Maximum Binary Tree II

Move from brute-force thinking to an efficient approach using tree strategy.

The Problem

Problem Statement

A maximum tree is a tree where every node has a value greater than any other value in its subtree.

You are given the root of a maximum binary tree and an integer val.

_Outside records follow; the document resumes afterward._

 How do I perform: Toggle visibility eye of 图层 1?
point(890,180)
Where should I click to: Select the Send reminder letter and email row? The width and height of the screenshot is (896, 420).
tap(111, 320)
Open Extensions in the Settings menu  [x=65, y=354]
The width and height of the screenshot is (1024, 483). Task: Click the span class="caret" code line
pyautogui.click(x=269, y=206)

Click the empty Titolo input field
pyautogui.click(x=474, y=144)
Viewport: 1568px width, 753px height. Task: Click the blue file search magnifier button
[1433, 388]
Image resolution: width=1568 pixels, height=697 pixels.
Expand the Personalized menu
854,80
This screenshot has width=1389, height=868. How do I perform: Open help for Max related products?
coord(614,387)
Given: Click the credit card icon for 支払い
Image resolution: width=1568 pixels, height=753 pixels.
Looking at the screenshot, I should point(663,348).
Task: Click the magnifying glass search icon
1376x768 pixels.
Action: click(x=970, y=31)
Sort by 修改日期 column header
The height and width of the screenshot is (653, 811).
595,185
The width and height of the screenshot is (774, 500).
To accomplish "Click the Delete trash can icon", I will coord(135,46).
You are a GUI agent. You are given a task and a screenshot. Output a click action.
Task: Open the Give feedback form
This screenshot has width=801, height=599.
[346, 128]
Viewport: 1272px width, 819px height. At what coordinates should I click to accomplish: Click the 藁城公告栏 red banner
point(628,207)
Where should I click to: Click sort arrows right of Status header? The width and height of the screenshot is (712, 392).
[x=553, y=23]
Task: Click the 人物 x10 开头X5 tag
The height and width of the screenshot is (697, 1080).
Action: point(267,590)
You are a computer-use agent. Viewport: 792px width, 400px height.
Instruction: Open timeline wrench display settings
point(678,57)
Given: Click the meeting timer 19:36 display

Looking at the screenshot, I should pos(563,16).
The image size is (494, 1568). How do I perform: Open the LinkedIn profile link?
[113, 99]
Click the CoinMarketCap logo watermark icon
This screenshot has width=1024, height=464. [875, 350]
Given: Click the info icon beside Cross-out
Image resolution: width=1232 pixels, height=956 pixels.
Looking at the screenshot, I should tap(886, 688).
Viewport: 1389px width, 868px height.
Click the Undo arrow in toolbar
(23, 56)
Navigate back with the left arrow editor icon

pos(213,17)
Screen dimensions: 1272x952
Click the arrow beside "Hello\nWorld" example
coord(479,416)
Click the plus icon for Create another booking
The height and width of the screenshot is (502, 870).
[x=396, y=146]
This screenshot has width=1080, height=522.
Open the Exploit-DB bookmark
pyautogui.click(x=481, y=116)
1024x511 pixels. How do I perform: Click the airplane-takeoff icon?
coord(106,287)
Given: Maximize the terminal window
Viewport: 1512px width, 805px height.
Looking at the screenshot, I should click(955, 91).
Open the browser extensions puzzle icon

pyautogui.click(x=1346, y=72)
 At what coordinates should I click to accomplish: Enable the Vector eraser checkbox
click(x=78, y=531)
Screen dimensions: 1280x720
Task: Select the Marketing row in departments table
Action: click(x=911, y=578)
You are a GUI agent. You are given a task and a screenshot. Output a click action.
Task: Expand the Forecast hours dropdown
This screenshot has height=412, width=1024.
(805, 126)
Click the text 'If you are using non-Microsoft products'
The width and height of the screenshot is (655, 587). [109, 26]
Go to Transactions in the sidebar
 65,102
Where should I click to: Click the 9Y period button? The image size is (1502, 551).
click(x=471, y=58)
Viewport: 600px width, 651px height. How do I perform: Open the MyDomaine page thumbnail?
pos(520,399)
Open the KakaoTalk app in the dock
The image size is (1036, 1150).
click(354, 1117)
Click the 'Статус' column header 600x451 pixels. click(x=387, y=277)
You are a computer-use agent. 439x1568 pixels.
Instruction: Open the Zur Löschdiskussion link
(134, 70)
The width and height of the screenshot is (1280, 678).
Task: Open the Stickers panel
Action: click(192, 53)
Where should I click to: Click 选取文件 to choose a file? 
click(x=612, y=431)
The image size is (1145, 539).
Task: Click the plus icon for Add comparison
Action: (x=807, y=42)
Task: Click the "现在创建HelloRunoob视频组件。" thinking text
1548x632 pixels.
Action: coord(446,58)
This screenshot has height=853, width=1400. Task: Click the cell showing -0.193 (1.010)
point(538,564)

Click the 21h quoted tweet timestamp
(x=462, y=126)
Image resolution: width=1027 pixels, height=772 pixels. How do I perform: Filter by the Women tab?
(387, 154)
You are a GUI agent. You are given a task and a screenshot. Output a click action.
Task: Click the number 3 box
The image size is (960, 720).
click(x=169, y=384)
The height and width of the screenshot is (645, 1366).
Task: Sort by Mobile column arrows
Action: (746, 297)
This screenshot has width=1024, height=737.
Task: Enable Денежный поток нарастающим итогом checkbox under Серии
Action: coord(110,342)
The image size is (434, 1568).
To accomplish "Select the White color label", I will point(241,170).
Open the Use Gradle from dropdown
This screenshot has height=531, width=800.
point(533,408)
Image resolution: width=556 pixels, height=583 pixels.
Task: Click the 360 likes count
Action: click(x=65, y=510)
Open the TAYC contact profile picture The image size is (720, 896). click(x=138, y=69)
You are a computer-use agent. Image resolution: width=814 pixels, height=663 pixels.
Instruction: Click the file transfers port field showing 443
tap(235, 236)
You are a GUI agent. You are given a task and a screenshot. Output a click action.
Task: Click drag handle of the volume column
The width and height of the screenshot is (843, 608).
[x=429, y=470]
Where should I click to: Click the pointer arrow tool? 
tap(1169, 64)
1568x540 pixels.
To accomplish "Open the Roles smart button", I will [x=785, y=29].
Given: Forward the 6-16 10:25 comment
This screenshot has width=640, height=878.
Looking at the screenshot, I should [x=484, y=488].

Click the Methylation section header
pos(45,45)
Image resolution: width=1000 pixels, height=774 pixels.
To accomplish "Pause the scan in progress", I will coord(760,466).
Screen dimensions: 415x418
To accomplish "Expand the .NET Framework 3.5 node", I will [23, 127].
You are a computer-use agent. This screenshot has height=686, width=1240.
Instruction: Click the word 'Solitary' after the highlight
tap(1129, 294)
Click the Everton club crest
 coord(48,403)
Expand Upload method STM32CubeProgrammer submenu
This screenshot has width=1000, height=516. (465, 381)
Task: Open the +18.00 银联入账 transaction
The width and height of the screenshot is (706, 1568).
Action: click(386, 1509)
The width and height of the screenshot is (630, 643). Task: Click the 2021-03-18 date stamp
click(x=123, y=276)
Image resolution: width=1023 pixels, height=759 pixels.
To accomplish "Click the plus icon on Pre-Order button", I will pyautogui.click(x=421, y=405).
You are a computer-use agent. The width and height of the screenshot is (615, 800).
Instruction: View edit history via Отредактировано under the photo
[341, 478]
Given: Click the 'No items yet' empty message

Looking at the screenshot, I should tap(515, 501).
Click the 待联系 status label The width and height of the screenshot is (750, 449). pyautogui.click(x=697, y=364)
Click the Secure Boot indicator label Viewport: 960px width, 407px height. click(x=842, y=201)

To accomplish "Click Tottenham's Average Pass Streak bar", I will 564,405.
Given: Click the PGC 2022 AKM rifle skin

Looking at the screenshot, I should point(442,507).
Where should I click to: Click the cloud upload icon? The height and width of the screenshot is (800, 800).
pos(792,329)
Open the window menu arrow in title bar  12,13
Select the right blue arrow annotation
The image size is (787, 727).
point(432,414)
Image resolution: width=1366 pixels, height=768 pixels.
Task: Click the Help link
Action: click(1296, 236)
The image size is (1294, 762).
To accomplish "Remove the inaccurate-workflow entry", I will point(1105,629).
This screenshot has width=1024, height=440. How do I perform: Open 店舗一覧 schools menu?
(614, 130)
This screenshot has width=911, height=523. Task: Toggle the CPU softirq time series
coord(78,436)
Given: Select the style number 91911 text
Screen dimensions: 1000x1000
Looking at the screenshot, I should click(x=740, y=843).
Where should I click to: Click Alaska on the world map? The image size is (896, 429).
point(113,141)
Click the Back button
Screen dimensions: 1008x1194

Just as in the previous problem, the given tree was constructed from a list a (root = Construct(a)) recursively with the following Construct(a) routine:

If a is empty, return null.
Otherwise, let a[i] be the largest element of a. Create a root node with the value a[i].
The left child of root will be Construct([a[0], a[1], ..., a[i - 1]]).
The right child of root will be Construct([a[i + 1], a[i + 2], ..., a[a.length - 1]]).
Return root.

Note that we were not given a directly, only a root node root = Construct(a).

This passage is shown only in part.